··· RECORDS FOR THE TASK

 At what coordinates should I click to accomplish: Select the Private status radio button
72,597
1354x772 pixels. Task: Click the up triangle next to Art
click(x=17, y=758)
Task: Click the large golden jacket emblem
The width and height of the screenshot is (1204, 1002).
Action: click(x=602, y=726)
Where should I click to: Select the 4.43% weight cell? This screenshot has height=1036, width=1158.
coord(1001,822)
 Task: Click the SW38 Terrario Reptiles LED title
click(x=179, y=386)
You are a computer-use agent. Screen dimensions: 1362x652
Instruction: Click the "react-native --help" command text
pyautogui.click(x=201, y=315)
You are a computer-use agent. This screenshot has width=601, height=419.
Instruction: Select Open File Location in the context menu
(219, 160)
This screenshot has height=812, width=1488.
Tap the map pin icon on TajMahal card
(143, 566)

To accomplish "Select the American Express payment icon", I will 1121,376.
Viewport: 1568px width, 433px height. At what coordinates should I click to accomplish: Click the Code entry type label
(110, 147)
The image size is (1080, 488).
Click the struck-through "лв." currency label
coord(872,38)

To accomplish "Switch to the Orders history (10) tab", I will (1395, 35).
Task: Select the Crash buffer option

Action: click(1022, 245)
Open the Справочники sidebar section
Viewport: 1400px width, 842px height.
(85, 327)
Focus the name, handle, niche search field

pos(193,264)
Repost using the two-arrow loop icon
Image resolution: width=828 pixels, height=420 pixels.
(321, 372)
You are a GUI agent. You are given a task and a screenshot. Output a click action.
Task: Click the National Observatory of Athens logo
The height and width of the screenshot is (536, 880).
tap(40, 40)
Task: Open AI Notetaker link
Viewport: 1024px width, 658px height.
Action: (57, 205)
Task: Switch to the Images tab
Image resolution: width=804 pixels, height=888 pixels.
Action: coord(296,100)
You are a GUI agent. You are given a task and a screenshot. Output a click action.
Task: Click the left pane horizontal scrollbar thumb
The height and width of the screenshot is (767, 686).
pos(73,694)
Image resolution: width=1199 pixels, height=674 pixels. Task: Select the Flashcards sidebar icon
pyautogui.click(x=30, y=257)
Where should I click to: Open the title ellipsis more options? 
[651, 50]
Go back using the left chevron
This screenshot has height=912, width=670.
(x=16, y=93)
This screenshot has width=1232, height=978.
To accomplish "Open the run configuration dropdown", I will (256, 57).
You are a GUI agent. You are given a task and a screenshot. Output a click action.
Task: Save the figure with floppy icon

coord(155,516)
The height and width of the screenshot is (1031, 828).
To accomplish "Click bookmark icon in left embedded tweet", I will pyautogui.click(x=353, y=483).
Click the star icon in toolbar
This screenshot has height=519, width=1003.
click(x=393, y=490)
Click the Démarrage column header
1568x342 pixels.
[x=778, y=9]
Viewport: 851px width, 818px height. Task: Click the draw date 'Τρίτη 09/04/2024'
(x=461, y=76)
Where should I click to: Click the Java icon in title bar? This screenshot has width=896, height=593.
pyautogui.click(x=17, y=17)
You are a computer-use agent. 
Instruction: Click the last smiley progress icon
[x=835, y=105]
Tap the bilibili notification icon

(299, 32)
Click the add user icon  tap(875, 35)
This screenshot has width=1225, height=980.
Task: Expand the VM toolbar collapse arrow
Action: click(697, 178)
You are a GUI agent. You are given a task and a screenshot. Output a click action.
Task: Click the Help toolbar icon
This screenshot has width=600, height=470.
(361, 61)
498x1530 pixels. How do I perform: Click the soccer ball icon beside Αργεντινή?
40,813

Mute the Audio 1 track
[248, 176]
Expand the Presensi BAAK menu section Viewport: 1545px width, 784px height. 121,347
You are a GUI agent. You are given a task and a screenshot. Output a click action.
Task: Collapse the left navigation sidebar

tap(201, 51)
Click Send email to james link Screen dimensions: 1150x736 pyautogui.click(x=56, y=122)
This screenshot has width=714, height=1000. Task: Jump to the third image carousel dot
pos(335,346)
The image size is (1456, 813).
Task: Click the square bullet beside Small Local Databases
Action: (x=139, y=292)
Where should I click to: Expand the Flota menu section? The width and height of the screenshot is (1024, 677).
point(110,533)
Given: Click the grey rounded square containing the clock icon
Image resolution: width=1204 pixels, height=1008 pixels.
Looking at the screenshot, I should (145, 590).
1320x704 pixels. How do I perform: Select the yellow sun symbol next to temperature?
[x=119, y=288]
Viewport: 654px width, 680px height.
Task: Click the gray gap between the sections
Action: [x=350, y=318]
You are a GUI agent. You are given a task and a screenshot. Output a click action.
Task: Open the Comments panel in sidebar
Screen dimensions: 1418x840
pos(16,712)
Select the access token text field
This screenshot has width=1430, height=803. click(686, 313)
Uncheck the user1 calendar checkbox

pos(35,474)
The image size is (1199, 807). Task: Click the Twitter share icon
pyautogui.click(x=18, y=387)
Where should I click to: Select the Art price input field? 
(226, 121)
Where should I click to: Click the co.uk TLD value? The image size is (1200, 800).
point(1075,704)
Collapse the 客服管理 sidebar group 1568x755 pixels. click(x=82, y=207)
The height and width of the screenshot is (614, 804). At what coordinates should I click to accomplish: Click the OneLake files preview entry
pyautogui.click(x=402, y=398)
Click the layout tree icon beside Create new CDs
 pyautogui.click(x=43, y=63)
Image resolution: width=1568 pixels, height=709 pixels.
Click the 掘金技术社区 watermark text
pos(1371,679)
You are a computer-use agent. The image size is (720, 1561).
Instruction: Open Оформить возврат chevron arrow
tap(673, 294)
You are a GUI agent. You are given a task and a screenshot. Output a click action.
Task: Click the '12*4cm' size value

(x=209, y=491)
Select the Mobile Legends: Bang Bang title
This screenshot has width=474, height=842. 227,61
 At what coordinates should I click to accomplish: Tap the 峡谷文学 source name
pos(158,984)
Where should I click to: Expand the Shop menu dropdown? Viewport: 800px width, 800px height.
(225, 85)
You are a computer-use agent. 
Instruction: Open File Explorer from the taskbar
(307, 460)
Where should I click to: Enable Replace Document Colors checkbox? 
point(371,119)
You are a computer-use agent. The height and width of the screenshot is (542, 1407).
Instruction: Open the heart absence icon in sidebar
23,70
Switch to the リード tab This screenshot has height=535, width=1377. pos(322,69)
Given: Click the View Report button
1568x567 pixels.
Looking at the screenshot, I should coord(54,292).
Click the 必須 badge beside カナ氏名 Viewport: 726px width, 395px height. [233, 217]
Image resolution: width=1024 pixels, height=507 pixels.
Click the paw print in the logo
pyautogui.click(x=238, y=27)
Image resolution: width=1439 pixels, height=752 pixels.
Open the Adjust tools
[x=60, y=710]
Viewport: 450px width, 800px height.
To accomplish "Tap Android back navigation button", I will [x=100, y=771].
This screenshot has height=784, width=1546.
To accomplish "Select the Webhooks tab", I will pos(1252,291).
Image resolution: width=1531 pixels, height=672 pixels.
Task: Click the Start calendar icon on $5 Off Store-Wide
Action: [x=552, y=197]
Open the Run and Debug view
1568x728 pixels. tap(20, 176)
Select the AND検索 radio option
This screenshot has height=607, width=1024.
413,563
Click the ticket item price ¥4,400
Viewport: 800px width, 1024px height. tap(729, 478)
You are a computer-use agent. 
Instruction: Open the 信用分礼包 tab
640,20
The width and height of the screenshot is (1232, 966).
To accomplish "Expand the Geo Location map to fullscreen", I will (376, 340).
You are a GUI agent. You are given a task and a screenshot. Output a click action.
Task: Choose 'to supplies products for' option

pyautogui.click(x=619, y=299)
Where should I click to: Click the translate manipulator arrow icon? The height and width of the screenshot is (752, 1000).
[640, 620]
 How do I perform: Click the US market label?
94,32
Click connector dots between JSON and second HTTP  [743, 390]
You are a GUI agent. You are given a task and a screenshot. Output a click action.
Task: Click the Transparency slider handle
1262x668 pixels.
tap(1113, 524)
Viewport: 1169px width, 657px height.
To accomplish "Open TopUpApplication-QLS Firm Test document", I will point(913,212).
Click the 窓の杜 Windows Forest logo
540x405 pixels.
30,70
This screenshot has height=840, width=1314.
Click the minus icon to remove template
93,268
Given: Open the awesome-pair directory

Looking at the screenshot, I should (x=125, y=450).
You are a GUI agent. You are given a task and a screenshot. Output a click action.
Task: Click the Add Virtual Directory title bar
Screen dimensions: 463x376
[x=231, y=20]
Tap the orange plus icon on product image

······

*TASK INSTRUCTIONS*:
Which lines in the records above contain the word "link"? Copy each one.

*TASK ANSWER*:
Task: Open AI Notetaker link
Click Send email to james link Screen dimensions: 1150x736 pyautogui.click(x=56, y=122)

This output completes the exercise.